Starting with Eq. 55 in the article $$ [q,p]=\delta(\tau-\tau'), $$ using the definition of imaginary time ($\tau=it/\hbar$) and the scaling property of the delta function one gets $$ [q,p]= \delta\left(\frac{i}{\hbar}(t-t')\right)\stackrel{?}{=}i\hbar\delta(t-t'), $$ where I have inserted the delta functions in myself to try and rationalize the result of the article. I'm 99% sure these manipulations are not valid, they are just my guess.

Furthermore, if this result is true it seems very strange for several reasons. The main one being that in Euclidean time the commutator resembles the classical Poisson bracket. It is very counter intuitive (at least to me) that a simple change of variables could just make a system classical. I would appreciate any light that could be shed on this topic.

Answer 1

1. For what it's worth, the Wick rotation of the momentum operator $\hat{p}_M=i\hat{p}_E$ in the quantum CCRs (55) and (56) can be understood via a Wick rotation of the classical quantities in the standard manner: $$ \begin{array}{lcrcl} \text{Action}:&\qquad&-S_E&=& iS_M, \cr \text{Time}:&\qquad& t_E&=& it_M, \cr \text{Lagrangian}:&\qquad& L_E&=& -L_M, \cr \text{Velocity}:&\qquad& v_M&=& iv_E, \cr \text{Momentum}:&\qquad& p_M&=& ip_E. \end{array} $$ See also e.g. this related Phys.SE post.

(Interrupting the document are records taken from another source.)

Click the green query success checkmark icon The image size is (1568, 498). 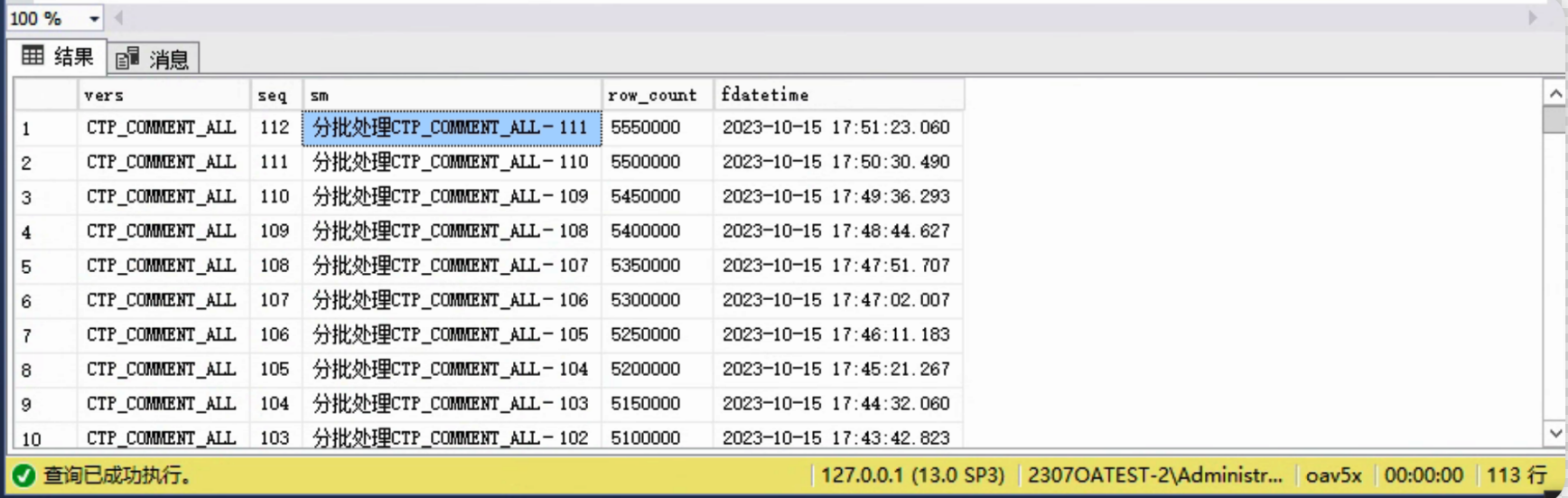(x=23, y=475)
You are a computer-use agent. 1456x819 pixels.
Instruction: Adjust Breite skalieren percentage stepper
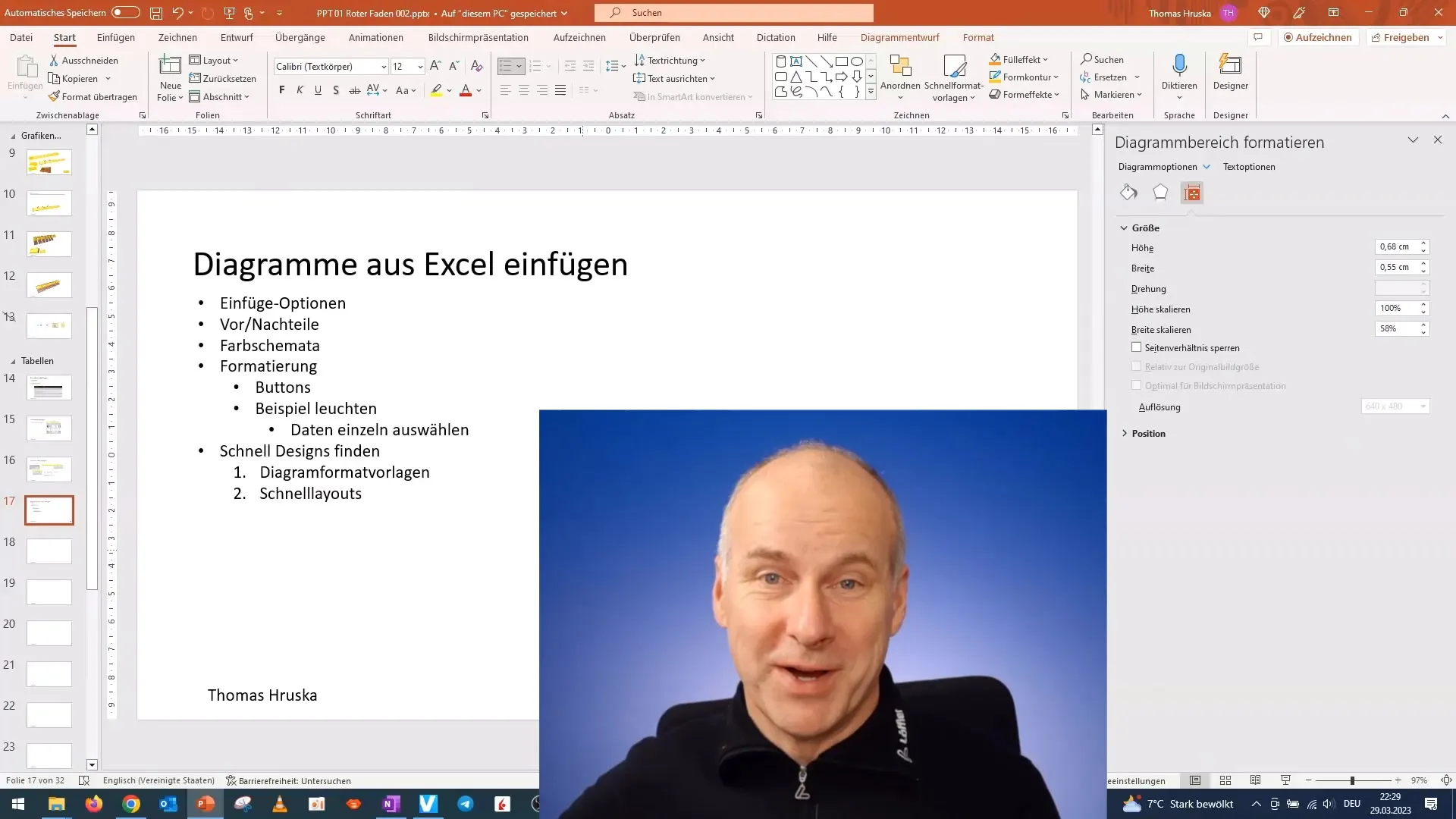1424,328
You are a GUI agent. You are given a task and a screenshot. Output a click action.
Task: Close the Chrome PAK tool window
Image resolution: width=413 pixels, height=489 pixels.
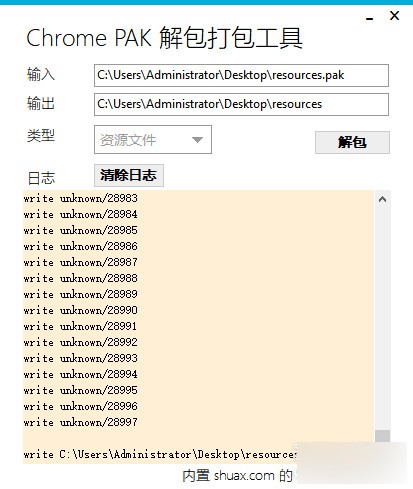pyautogui.click(x=394, y=15)
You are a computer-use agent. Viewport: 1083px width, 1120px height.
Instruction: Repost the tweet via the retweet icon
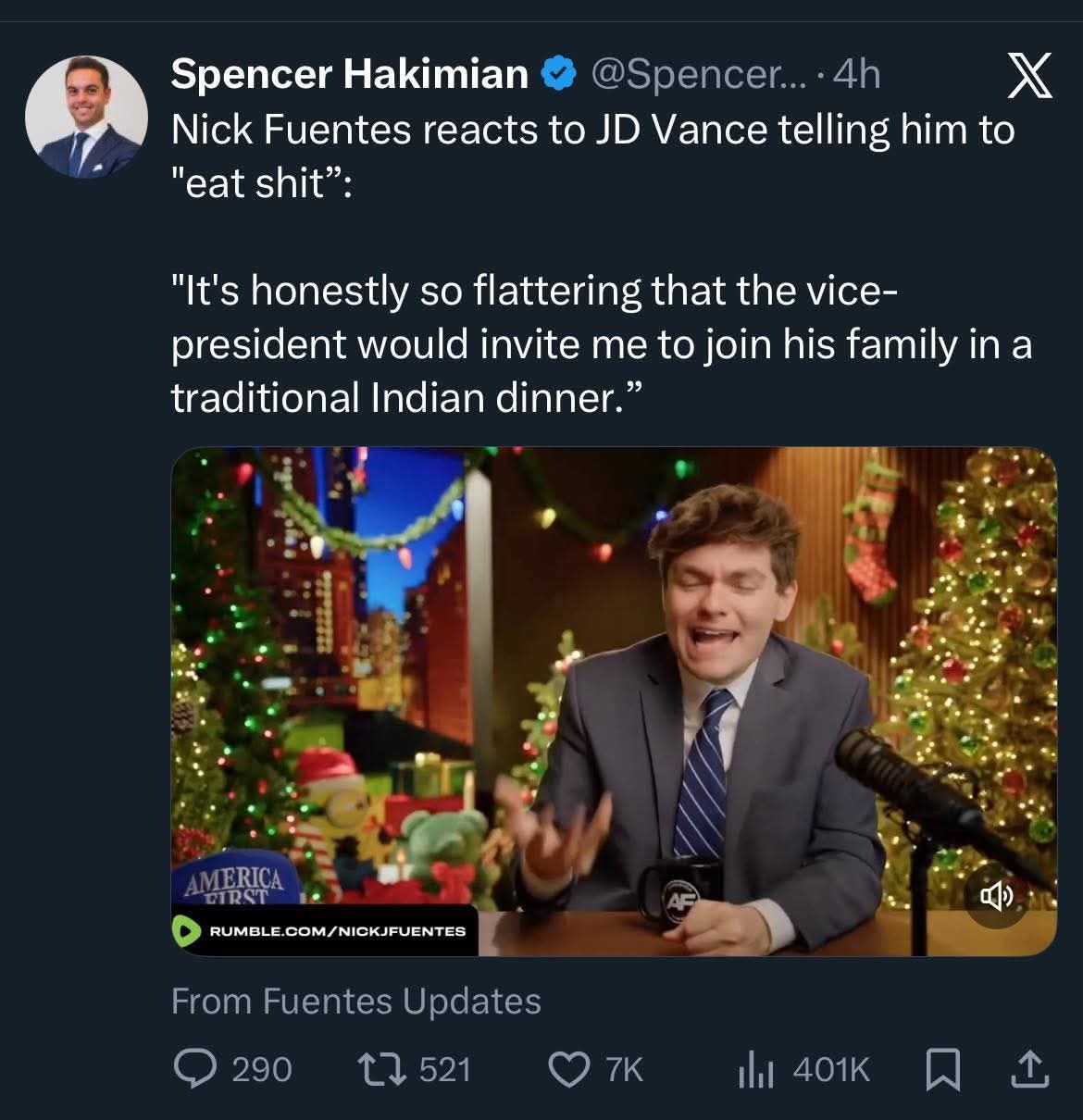(x=380, y=1069)
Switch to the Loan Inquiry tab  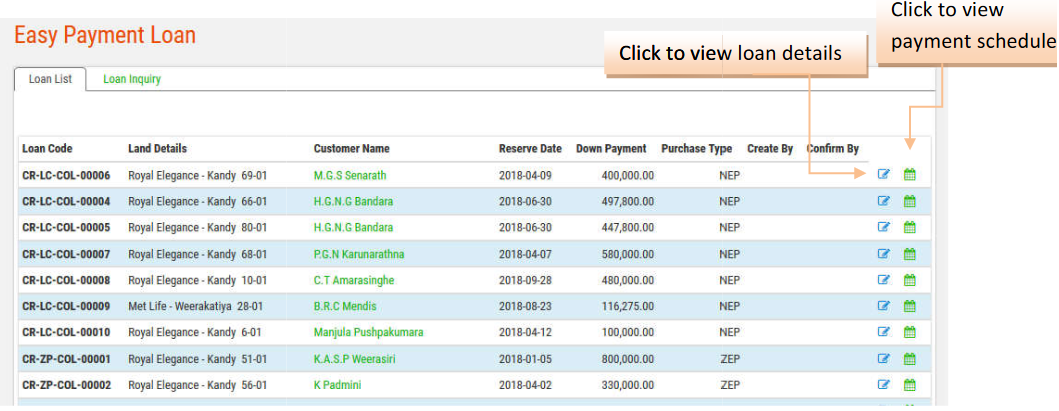click(x=132, y=80)
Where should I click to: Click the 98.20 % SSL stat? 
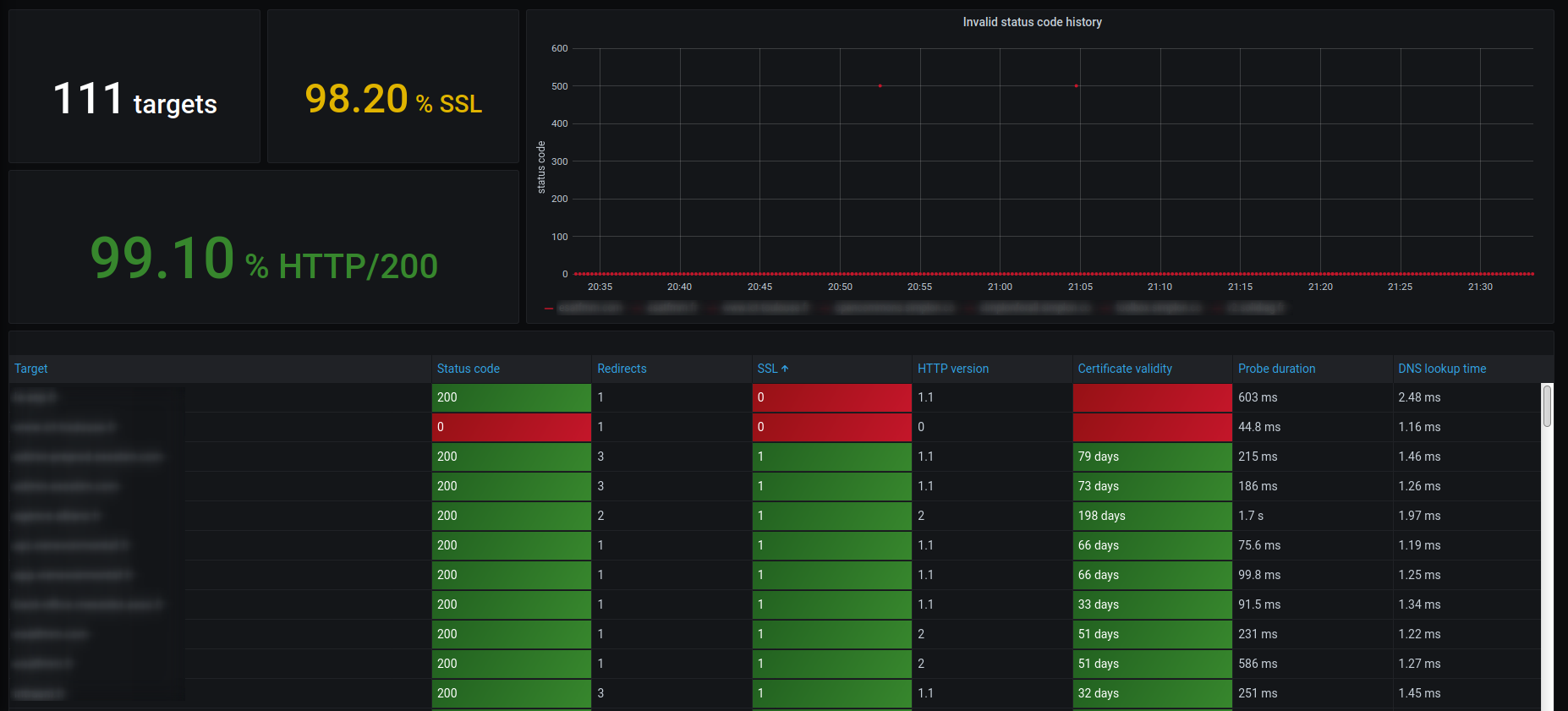(x=393, y=100)

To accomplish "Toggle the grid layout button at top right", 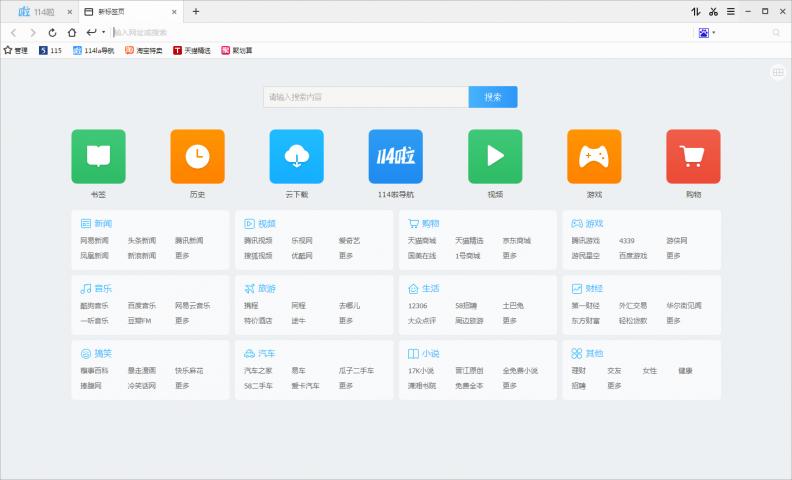I will pos(777,72).
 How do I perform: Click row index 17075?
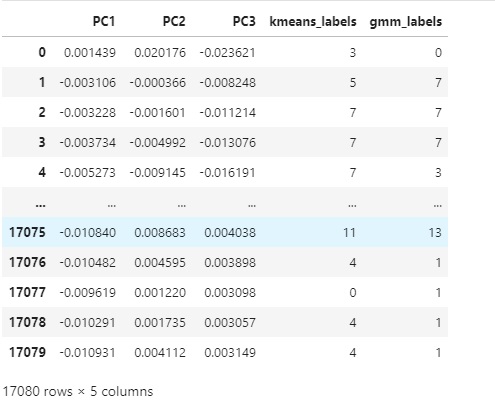[x=27, y=232]
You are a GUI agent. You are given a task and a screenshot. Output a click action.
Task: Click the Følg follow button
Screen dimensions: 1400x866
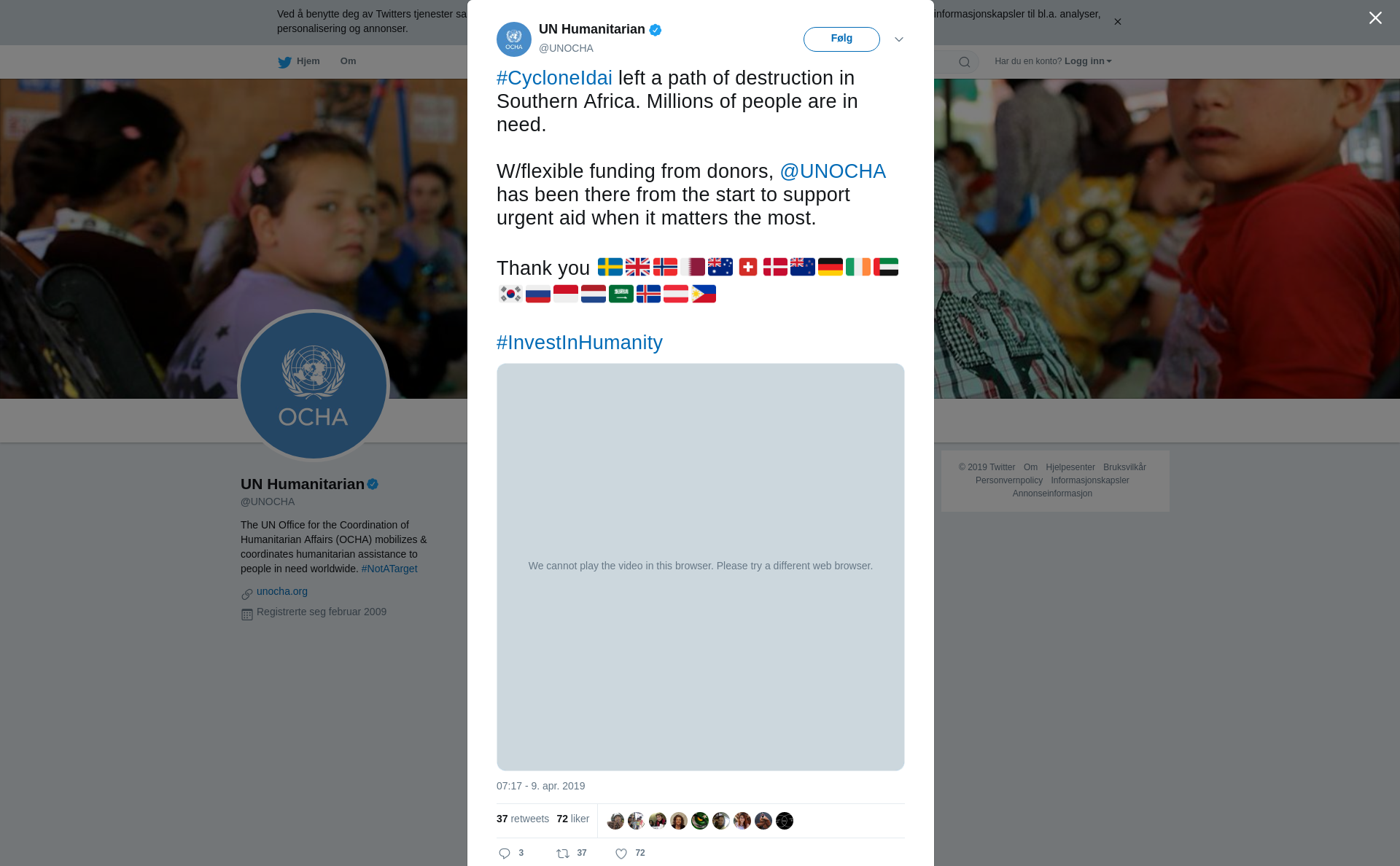pyautogui.click(x=841, y=39)
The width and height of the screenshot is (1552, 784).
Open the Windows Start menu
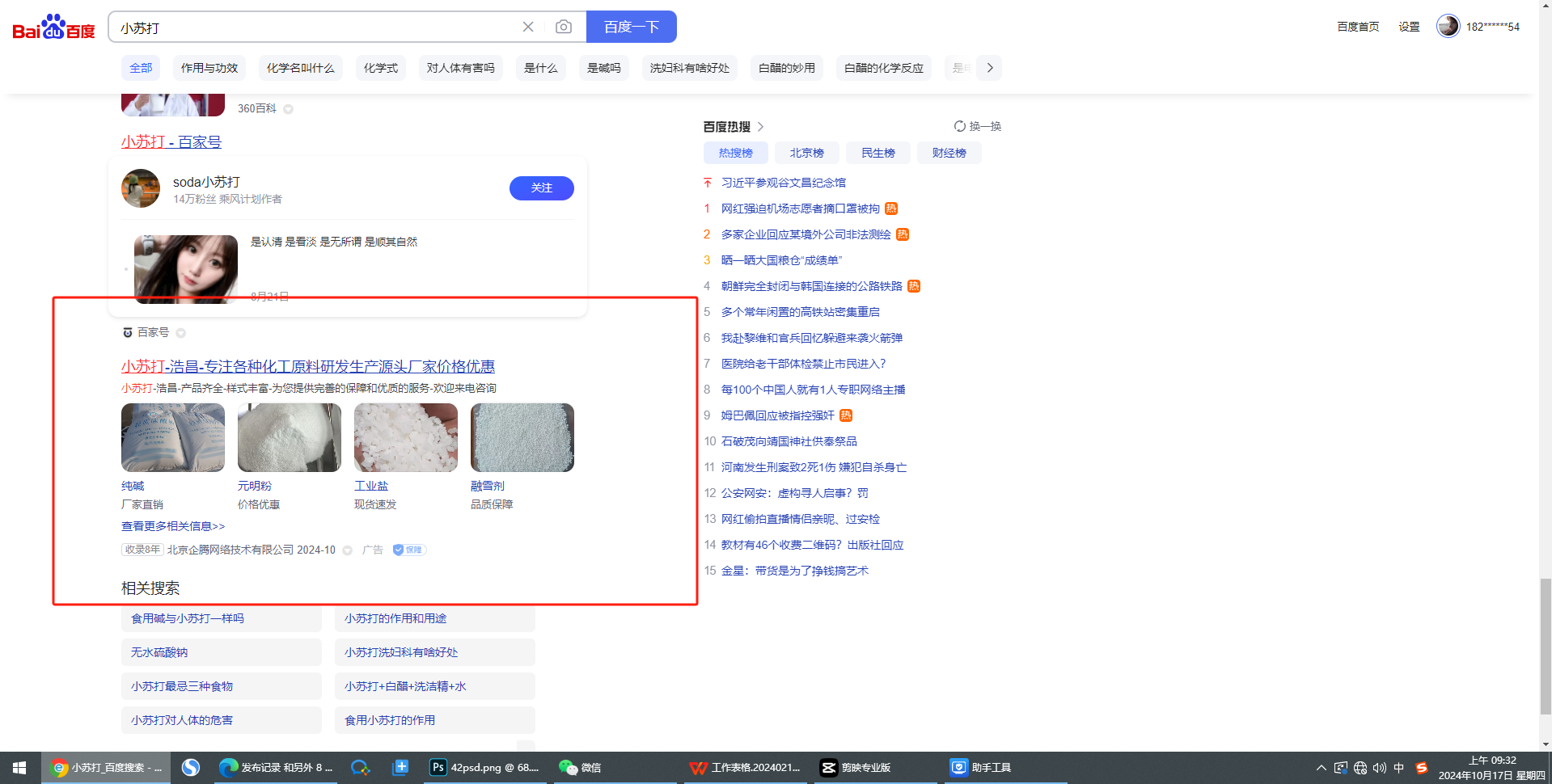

2. In contrast, it is mathematically delicate/intricate to try to Wick rotate the Dirac delta distribution $\delta(t\!-\!t^{\prime})$ directly.

References:

1. Yen Chin Ong, Note: Where is the Commutation Relation Hiding in the Path Integral Formulation? 2018 (PDF)

Answer 2

There is a formula valid for the composition of the delta function with another function $f(t)$, that reads

$$\delta(f(t))=\sum_{i} \frac{\delta\left(t-a_{i}\right)}{\left|f^{\prime}\left(a_{i}\right)\right|},$$

where $a_i$ are all the zeros of your function $f(t)$.

In your case, you have $f(t) = i (t-t')/\hbar$, so the only zero is $t = t'$ and we have $f'(t) = i/\hbar$. In particular, $f'(0) = i/\hbar$. Plugging these you can justify your computation there:

$$ [q,p]= \delta\left(\frac{i}{\hbar}(t-t')\right){=}i\hbar\delta(t-t'), $$

so there is a formal justification for it in the end.

Answer 3

If one constructs a path integral for the euclidean time evolution operator $\exp\{-\tau H\}$, for $H= p^2+V(x)$ by inserting sets of $|x\rangle \langle x|$ and $|p\rangle \langle p|$'s, the $\hat x$ and $\hat p$ operators are the usual ones: $\hat p\to -i\hbar \partial_x$, $\hat x\to x $, and so the commutator is unchanged.